The following commentary was originally published in Honolulu Civil Beat on Friday, April 7, 2023.
In 2012, Honolulu officials thought they could protect the county’s credit rating by not counting bond issues for the Honolulu rail in the county’s “debt affordability limit.”
But they were wrong.
In early February, Moody’s Investors Service lowered Honolulu County’s credit score from Aa1 to Aa2, citing the county’s increased debt burden due to general obligation bonds “issued for construction of the rapid transit system.”
This downgrade highlights the ongoing challenges of the beleaguered rail project and should serve as a warning to state and county lawmakers about the downsides of big spending projects.
It should also prompt the Honolulu City Council to review how it calculates its “debt affordability limit.”
This limit, established in 2006, was intended to “maintain good relations with financial and bond rating agencies” and to “preserve the credit quality” of the city, as stated in Resolution 06-222.
The limit aimed to ensure that no more than 20% of general fund revenue went toward paying debt service — the interest and principal payments the city owes on its bonds.
This limit made financial sense. If the city ever surpassed it, it would be a signal to county lawmakers and investors that something needed to change.
Unfortunately, the rail project got a free pass.
County bureaucrats cut rail debt from the debt-affordability equation in 2012, which seems to have been a major oversight, since rating agencies still consider that debt in their credit ratings.
Last year, the city’s managing director explained the reasoning for leaving rail debt out of the calculation.
“HART is a semi-autonomous agency with its own sources of revenues that is responsible for paying the debt service related to the rail transit project,” he said.
But just because HART is “semi” independent from the city does not mean that its debt doesn’t affect city taxpayers.
The city’s general excise tax surcharge and transient accommodation tax monies go toward paying for the rail and the debt associated with it, and rating agencies still look at HART’s debt.
But it’s not like this rating change blindsided the city — at least, it shouldn’t have.
Exempting rail debt from the debt limit “will undoubtedly affect the city’s bond rating because the bond raters relied on the limits on debt in rating the city,” former Gov. Ben Cayetano warned in 2012.
And this announcement followed two years of Moody’s giving Honolulu’s bond ratings a “negative” outlook.
It also followed more than a decade of ballooning rail spending and debt. The project is already a decade behind schedule and $7 billion over budget.
And like many big infrastructure projects, the rail has been largely funded by new debt.
In 2012, total city debt stood at $4.4 billion. In 2022, it totaled $6.85 billion, of which HART’s outstanding debt made up almost $1 billion.
For the 2024 fiscal year, HART is asking for an operating budget of $109 million, 95% of which will be used for debt service.

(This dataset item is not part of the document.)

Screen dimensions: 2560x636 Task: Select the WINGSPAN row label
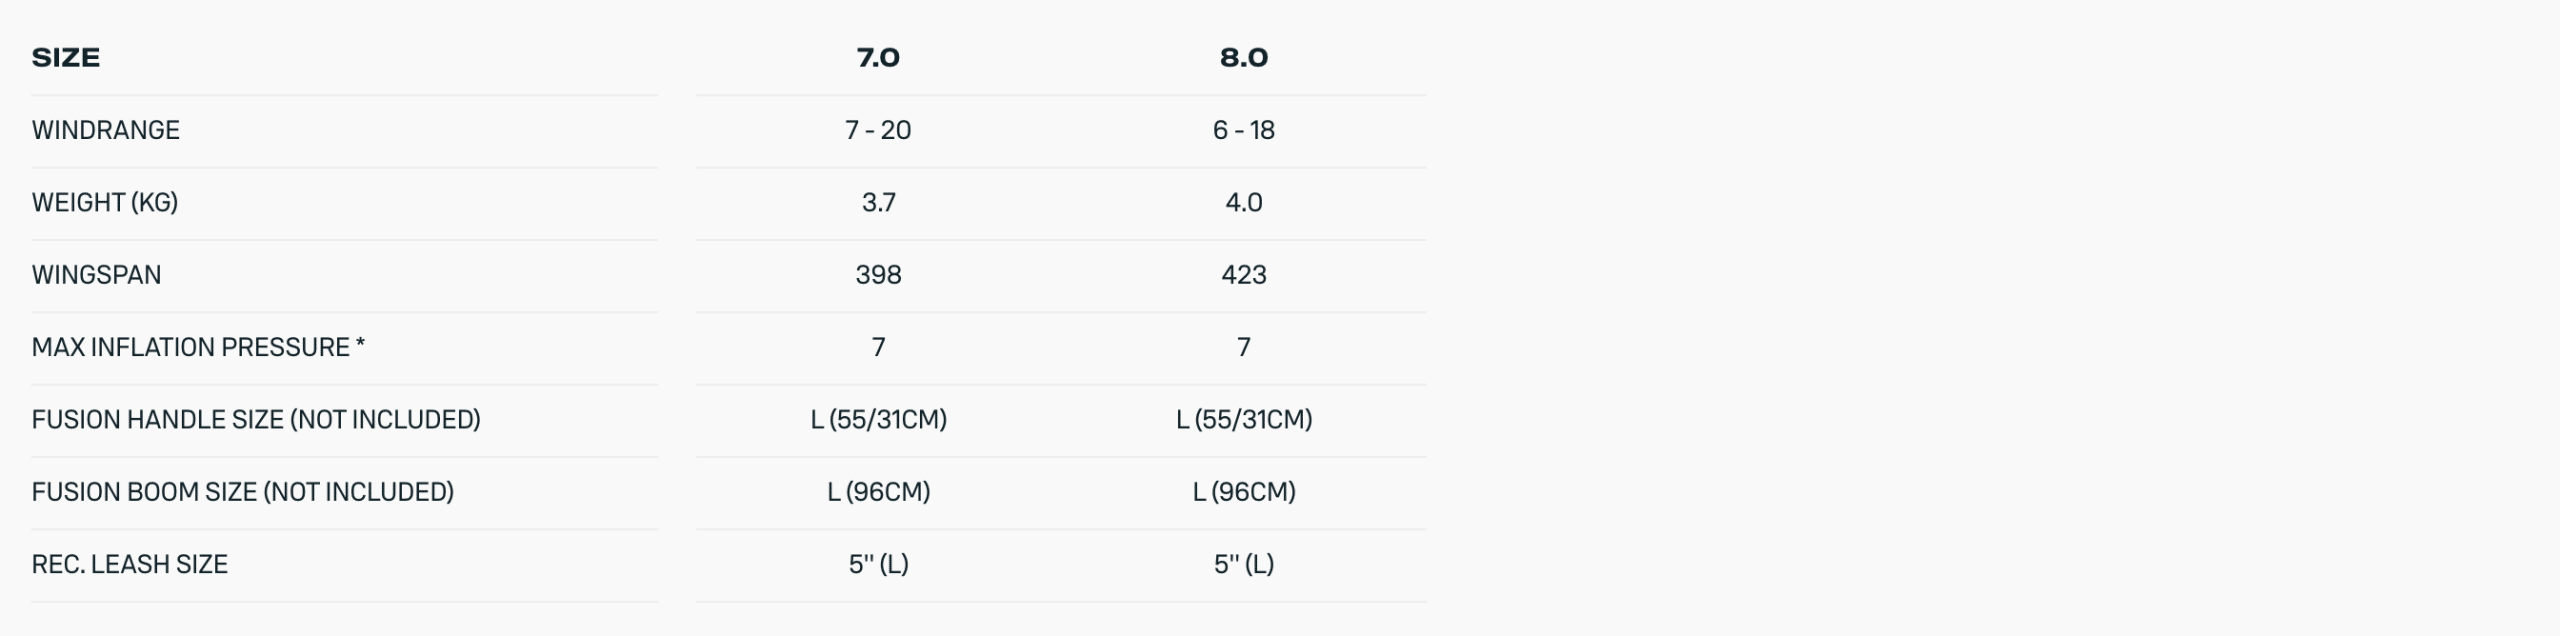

That’s money that could have been used to fix potholes, repair pipes, hire additional police officers and firefighters or cut taxes.
Honolulu’s situation in this regard is not unique. Any state, city or county government that takes on large amounts of debt to pay for infrastructure gambles with its credit rating and tax dollars. Once large amounts of debt pile up, city bond ratings can suffer.
If a big project is over budget or behind schedule, taxpayers lose out. Bond investors still need their interest payments. The piper must be paid.
Clearly, the recent news about Honolulu’s credit downgrade should give Council members pause and should lead to a reevaluation of the city’s debt-affordability limit.
Should the rail debt still be exempt from the city’s debt-affordability limit — since it is clear that investors consider it anyway?
Would Honolulu residents be better served if the city tightened its budget and stopped borrowing as much for new infrastructure?
City leaders need to give honest answers to these questions before issuing any new debt for this boondoggle project.
Jonathan Helton is a policy researcher at the Grassroot Institute of Hawaii.